Another frequent visitor to Byrdcliffe was folksinger Happy Traum, who had known Bob since the early '60s, when as a member of the New World Singers he had often shared stages at Greenwich Village folk clubs such as Gerde's Folk City. In the mid-'60s, Happy and his wife Jane joined the snowballing artistic exodus from New York to Woodstock and met up with Bob again.

"When Jane and I came to Woodstock in the summer of 1966, we became reacquainted with Bob, with whom we had lost touch after his huge pop success," he explains. "By the following summer we had moved there full time and rented a cabin just a short walk from Bob and Sara's home in Byrdcliffe, the historic artist colony that gave Woodstock its initial renown. Bob was recovering from his motorcycle accident, and he was living a quiet country life with his family. We became quite friendly with Bob and Sara, and our kids liked playing with their kids.
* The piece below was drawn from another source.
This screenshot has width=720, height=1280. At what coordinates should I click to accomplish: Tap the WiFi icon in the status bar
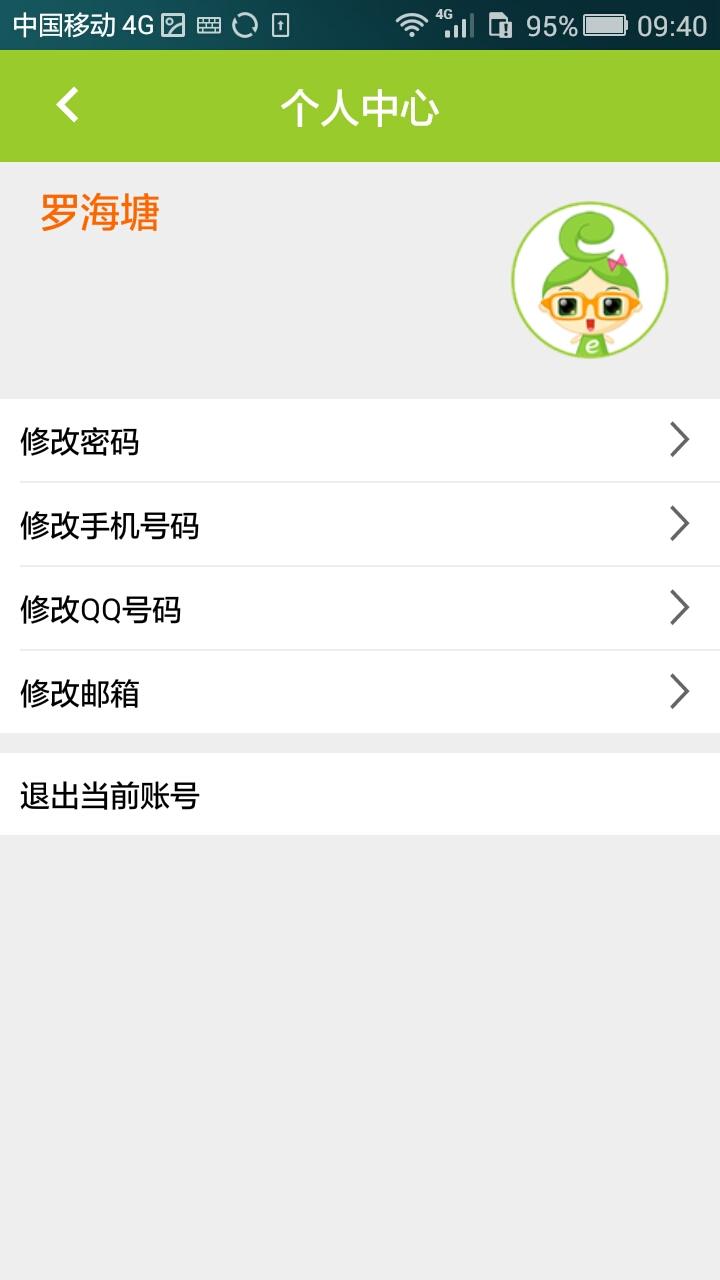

It was partly the family connection that brought us together, along with our past history and mutual friends from our Village days."
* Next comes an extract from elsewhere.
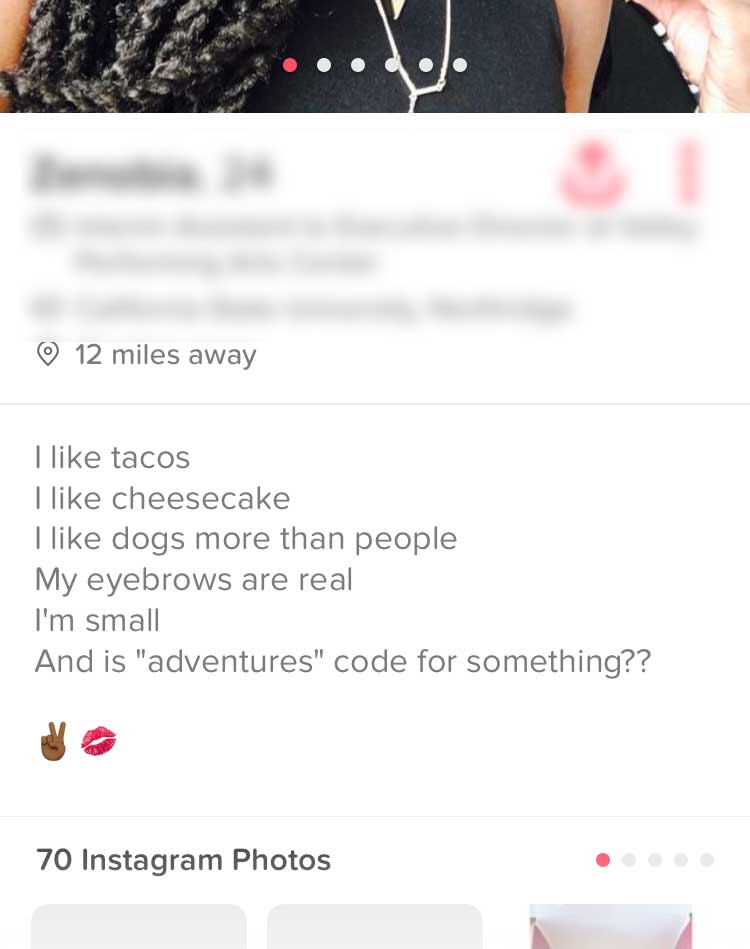Image resolution: width=750 pixels, height=949 pixels.
Task: Switch to the second Instagram photos page
Action: (x=629, y=860)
Happy and Bob would play music together, in a relaxed affiliation that would eventually be consummated on record when Bob asked him along to play on some new tracks he was recording for his Greatest Hits Vol. 2 album. Happy wound up fingerpicking blues guitar on "I Shall Be Released," adding fills and slide licks to "Down in the Flood," and playing banjo and bass-an instrument with which he was almost completely unfamiliar-on "You Ain't Goin' Nowhere." Like Al Aronowitz, he remembers Sara with great affection.

"Sara was lovely," he affirms. "Fairly quiet, very intelligent, with an understated but distinctly funny sense of humor. She and Jane got along very well, and we enjoyed her company. We often had meals together as a family and shared at least two Thanksgiving dinners at their home. Along with a very small circle of other Woodstock friends, many of whom were not musicians, we had fairly normal family contacts with Bob and Sara."
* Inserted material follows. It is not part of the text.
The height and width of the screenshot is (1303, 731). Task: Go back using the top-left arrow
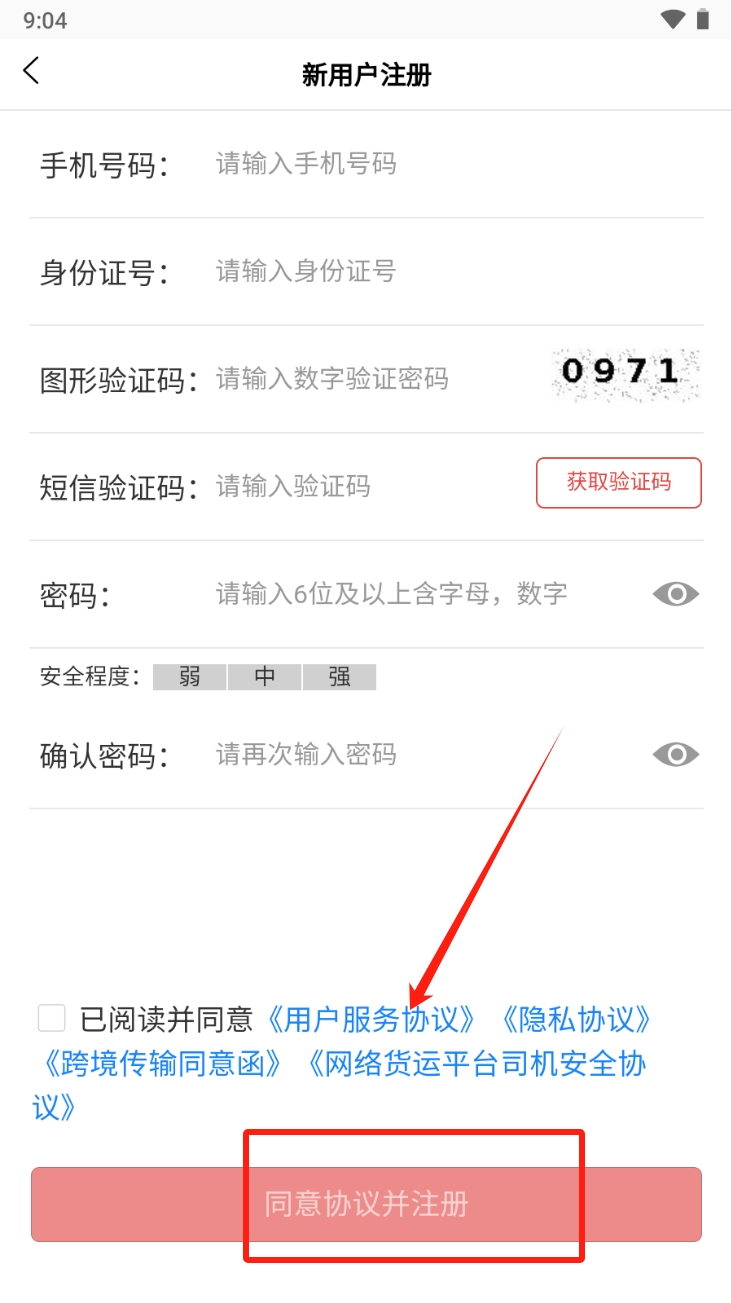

Happy and Jane stayed friendly with Sara after she and Bob parted ways, and she would sometimes drop in to see them when she visited Woodstock. On one such occasion, Happy had recently returned from a summer playing at folk festivals in Europe in a trio alongside future Dylan guitarist Larry Campbell and future Chris Isaak bassist Roly Salley, who had fallen hard for an Irish harpist they had run into several times during the jaunt. Roly was hanging out at Happy's place when a black limousine cruised up the drive and stopped in the yard. Like others before him, he was transfixed by the black-clad beauty (Sara) who disembarked.